The Guantanamo Bay Museum of Art and History is a fictional museum created by the American artist Ian Alan Paul. The museum exists virtually as a website and is also installed in real-world galleries in a series of satellite exhibitions. The museum claims to be based in Guantanamo Bay, Cuba at the site of the former Guantanamo Bay Detention Camp which according to the museum's history has been closed since 2012 when the museum was built to replace it.
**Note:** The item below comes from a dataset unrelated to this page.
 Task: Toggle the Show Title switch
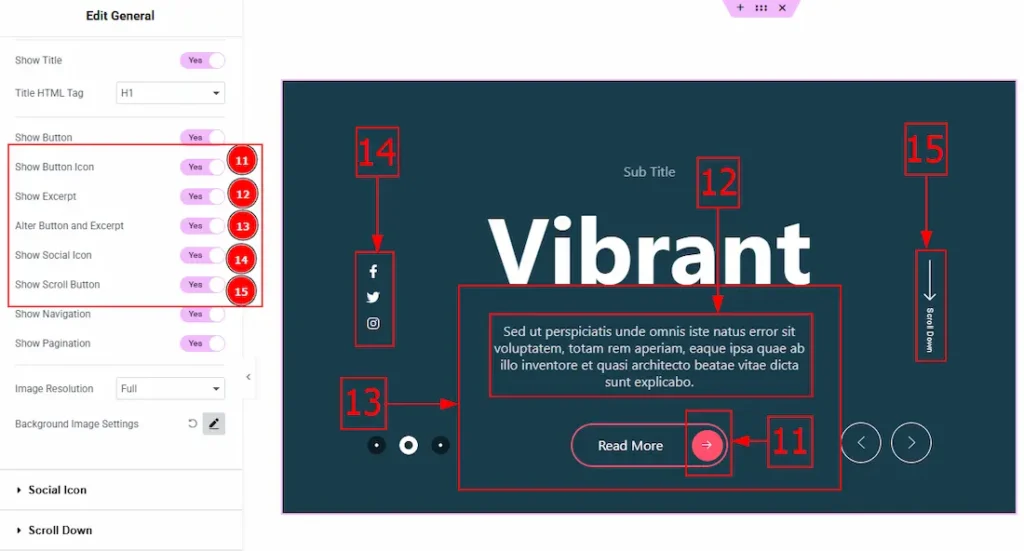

The museum hosts artistic works in its collection which reflect on and critique the Guantanamo Bay Detention Facility, contains a center for critical studies which collects texts about Guantanamo Bay including essays from Judith Butler and Derek Gregory, and runs an artist in residency program that produces new works for exhibitions. The museum is also listed as a real place on Google Maps just north of the detention facility.

==History==
When the fictional museum was first made public it was covered by a variety of international publications including by the Agence France-Presse, Studio Magazine, and the Atlantic. The Atlantic described the museum in this way after its opening:

"While creating imaginary entities is a tried-and-true protest technique, its application in this specific case is brilliant. Gitmo is a peculiar invention that only exists thanks to a tangle of legal rulings that allow Americans to pretend that Gitmo is not a part of America, even though it’s governed and controlled by Americans. No one really gets to see the place, as reporters’ and other visitors’ experiences are crafted by the authorities. The detention camp, as a place where people are held and interrogated, remains an imaginary place for all but the prisoners and the national security officials who operate it. The imaginary museum draws its power from this resonance: If Gitmo exists because of one fiction, perhaps it can be closed by another? Or put another (augmented) way, germane to this digital project: if we change Gitmo’s website, can it actually change its physical and legal reality? That’s what the museum’s organizers are hoping."
— Alexis Madrigal, "The Imaginary Art Museum at Gitmo", https://www.theatlantic.com/technology/archive/2012/08/the-imaginary-art-museum-at-gitmo/261740/

After the project's launch, Ian Alan Paul has given lectures and talks at universities, museums, and conferences as the head curator and creator of the museum, and the artworks from the museum are shown in galleries as an extension and elaboration of the project's fiction.